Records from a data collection
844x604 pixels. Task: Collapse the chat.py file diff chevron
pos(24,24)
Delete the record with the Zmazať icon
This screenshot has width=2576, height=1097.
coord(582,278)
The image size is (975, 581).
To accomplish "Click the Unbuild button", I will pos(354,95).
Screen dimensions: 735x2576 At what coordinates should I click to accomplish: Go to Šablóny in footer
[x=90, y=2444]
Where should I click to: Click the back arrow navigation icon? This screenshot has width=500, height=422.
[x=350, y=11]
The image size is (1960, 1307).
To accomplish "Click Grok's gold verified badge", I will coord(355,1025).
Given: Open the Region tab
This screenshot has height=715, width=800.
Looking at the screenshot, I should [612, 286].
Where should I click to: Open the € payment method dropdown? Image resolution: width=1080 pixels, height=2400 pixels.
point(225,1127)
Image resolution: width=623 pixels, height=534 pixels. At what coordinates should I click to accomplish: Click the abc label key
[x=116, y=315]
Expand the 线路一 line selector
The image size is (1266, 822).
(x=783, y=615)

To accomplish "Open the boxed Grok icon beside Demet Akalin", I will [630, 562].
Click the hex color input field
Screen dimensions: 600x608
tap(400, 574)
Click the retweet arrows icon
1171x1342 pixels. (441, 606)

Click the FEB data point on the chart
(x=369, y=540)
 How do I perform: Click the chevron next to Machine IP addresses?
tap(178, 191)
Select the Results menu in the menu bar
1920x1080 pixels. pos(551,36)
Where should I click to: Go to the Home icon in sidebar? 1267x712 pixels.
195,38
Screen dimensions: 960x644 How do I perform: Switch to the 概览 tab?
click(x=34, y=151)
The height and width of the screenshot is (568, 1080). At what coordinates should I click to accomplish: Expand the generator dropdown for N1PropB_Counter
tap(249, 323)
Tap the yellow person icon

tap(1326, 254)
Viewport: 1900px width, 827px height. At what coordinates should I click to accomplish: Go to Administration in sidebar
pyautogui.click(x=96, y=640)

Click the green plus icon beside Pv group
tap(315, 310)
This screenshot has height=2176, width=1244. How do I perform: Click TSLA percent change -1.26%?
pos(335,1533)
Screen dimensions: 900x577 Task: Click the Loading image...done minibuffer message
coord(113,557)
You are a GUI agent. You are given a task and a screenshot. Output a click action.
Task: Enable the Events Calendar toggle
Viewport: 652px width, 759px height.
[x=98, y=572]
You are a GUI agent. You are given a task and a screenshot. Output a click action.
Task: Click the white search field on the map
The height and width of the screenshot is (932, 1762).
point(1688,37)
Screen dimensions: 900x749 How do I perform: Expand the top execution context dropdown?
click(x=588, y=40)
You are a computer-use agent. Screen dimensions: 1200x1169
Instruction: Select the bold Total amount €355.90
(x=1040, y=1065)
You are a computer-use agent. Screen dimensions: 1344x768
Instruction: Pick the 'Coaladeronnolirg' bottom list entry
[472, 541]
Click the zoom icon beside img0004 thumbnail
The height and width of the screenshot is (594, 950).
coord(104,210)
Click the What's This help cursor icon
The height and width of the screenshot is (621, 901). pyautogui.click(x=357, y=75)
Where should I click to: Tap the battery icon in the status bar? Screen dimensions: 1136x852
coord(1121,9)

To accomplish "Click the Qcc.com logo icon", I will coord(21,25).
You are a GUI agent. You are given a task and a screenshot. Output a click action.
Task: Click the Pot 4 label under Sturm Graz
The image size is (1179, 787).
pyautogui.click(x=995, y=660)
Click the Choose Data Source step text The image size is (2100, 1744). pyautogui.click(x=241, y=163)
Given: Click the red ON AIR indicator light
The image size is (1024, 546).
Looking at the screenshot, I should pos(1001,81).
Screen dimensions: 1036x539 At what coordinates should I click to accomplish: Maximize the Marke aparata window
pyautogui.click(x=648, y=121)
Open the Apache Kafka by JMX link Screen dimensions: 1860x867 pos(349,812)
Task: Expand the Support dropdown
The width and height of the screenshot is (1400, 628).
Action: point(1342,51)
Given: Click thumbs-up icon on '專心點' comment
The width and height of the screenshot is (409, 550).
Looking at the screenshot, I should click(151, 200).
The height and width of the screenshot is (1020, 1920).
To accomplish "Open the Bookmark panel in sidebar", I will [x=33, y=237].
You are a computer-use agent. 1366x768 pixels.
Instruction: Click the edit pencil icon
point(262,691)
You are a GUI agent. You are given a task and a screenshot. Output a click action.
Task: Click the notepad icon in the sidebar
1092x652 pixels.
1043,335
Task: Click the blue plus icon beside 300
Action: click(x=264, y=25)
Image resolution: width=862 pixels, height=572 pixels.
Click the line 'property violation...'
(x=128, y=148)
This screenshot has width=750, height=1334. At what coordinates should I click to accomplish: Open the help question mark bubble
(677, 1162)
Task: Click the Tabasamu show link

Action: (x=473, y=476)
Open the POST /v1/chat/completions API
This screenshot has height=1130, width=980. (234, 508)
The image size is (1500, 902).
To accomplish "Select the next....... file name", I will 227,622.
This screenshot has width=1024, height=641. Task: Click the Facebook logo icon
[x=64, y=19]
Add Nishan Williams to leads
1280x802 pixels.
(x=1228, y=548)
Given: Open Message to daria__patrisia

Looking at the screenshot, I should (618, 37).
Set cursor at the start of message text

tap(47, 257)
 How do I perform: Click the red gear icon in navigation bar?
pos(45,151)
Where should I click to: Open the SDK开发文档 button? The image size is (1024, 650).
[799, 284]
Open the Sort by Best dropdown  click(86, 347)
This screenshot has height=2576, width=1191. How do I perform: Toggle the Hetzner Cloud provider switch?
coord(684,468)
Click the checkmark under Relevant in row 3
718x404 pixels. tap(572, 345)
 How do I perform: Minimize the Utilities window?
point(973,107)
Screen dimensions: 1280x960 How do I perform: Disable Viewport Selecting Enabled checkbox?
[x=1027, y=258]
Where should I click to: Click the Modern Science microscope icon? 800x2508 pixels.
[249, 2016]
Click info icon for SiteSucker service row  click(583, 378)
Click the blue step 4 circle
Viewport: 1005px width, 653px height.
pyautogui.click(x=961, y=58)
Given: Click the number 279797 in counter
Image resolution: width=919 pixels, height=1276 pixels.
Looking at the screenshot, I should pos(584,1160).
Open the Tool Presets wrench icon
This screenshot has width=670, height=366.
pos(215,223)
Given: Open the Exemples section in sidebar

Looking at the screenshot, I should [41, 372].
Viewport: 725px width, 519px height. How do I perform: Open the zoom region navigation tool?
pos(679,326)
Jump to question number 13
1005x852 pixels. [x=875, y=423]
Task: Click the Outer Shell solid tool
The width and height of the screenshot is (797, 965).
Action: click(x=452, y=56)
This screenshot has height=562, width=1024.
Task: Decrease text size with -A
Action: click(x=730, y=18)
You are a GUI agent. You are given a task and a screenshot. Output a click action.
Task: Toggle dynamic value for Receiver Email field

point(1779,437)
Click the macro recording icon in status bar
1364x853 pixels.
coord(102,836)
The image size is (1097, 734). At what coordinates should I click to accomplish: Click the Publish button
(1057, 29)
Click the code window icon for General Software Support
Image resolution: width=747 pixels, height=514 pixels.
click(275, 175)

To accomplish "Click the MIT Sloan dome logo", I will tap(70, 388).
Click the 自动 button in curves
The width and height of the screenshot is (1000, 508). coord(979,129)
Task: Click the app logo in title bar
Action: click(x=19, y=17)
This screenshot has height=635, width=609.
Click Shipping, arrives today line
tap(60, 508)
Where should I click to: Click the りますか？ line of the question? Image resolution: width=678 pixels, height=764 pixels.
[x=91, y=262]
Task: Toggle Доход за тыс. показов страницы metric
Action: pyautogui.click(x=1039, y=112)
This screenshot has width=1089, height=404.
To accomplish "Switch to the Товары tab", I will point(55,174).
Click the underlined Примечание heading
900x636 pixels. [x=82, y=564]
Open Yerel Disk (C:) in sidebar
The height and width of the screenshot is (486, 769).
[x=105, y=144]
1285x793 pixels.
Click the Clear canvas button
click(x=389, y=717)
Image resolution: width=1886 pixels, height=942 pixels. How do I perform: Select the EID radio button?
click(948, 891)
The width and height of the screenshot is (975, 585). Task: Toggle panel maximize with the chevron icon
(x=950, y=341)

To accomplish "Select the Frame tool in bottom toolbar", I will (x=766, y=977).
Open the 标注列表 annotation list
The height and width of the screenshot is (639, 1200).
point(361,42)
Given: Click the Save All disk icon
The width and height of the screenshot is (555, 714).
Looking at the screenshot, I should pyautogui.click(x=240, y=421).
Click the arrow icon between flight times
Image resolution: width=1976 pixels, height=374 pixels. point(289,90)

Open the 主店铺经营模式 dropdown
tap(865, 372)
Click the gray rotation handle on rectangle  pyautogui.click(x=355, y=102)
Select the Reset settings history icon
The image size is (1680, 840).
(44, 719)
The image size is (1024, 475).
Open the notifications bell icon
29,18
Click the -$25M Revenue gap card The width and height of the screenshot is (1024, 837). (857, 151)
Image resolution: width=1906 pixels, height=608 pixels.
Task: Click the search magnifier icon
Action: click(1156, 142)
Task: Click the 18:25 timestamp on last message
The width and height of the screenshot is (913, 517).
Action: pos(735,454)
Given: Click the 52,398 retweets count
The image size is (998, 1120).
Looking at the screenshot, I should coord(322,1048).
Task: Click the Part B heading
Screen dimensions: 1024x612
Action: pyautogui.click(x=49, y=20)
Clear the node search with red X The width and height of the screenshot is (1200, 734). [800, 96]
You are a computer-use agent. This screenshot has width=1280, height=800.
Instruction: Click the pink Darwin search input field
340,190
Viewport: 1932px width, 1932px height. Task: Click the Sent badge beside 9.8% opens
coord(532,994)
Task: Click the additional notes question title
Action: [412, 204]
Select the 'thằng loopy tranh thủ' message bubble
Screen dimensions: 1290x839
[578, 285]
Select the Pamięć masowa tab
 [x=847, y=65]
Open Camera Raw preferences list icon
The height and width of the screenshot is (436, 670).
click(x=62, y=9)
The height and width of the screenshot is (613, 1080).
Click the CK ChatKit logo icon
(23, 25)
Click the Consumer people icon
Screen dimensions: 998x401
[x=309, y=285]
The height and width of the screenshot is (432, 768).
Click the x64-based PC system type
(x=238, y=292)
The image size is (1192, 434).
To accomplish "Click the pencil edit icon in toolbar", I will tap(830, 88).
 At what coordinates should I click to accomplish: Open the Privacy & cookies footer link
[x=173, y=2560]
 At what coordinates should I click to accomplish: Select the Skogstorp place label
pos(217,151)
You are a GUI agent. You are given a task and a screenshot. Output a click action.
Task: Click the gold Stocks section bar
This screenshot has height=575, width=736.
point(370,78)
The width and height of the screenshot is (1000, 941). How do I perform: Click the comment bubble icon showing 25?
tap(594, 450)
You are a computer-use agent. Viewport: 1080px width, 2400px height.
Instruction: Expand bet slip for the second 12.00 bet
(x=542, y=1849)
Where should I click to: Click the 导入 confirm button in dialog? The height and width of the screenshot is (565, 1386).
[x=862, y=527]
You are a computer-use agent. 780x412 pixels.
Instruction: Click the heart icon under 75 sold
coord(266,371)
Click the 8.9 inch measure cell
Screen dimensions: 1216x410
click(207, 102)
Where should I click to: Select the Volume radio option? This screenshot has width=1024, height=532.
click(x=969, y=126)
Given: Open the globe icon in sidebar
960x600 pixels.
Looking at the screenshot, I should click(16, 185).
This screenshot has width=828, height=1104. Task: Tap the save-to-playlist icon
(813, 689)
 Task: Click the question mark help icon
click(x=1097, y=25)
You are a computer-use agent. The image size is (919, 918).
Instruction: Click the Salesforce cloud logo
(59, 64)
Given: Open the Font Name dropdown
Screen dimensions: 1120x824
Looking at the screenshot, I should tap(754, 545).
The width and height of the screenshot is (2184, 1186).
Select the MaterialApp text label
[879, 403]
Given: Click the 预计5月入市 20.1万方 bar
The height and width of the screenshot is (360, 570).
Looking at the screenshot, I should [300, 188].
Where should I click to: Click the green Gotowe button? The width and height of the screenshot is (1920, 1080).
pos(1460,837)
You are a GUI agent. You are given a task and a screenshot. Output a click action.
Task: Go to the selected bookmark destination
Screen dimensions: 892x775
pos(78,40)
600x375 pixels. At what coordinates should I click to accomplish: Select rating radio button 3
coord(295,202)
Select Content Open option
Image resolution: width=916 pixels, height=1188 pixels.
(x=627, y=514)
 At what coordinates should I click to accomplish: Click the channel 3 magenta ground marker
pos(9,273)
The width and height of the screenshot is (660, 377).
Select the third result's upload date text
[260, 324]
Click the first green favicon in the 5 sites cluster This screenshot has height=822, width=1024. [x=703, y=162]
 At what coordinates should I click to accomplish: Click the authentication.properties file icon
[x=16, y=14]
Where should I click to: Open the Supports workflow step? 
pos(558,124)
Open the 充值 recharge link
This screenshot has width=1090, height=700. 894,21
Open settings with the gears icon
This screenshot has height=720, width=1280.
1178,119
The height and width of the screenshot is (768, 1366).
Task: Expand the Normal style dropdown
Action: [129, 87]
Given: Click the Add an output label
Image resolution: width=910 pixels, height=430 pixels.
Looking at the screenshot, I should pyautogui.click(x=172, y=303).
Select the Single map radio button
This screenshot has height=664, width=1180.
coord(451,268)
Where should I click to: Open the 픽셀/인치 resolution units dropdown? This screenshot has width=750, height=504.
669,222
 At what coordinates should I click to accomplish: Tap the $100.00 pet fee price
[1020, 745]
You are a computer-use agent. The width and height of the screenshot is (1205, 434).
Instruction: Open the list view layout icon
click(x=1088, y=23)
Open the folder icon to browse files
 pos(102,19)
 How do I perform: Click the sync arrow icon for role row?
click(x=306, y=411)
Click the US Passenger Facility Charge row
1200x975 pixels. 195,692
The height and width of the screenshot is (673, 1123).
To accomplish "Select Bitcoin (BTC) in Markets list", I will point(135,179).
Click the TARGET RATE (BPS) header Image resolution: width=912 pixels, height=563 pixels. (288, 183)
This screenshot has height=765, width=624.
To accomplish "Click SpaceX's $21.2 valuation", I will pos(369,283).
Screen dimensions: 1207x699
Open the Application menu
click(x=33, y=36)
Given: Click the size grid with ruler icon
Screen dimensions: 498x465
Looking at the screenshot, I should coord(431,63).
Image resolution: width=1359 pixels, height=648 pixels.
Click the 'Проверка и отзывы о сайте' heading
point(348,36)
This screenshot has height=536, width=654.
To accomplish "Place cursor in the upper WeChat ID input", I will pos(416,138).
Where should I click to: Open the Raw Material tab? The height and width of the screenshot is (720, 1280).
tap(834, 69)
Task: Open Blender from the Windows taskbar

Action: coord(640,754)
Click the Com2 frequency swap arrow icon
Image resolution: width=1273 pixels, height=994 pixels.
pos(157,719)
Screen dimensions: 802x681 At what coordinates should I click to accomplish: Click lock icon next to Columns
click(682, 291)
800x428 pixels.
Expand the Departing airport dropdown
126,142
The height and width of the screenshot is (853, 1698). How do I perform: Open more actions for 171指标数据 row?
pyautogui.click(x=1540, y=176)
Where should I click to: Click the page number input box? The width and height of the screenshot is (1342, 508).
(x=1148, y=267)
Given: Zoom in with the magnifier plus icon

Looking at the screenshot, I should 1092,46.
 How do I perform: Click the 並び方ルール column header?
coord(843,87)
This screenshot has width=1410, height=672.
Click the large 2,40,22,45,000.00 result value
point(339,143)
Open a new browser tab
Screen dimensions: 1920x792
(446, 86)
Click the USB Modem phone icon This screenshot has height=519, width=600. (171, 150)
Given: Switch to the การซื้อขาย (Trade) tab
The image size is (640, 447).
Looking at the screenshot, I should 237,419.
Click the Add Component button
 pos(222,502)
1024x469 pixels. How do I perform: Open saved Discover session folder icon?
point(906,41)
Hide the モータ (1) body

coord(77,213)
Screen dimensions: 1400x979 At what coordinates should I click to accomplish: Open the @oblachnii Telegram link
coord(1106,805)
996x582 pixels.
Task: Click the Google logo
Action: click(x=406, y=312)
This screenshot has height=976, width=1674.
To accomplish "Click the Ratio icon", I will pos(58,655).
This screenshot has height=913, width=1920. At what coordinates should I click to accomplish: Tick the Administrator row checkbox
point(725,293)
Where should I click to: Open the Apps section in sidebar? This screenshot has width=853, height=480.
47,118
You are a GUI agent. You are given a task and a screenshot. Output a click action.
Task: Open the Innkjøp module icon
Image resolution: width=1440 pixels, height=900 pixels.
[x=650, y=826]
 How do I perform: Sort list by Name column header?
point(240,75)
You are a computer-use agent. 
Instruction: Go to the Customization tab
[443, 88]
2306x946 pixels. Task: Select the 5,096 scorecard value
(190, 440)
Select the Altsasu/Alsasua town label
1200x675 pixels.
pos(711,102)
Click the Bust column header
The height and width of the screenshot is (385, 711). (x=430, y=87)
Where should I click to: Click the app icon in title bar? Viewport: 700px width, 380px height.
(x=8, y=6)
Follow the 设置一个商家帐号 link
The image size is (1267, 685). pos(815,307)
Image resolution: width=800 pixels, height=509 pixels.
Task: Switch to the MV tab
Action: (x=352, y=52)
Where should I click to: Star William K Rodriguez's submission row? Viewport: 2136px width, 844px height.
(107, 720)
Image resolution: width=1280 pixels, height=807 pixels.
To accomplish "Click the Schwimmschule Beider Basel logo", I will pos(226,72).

» What you should do:
Search the data above for the word "gold" and say how many lines contain it, giving only that number.

» Response area:
2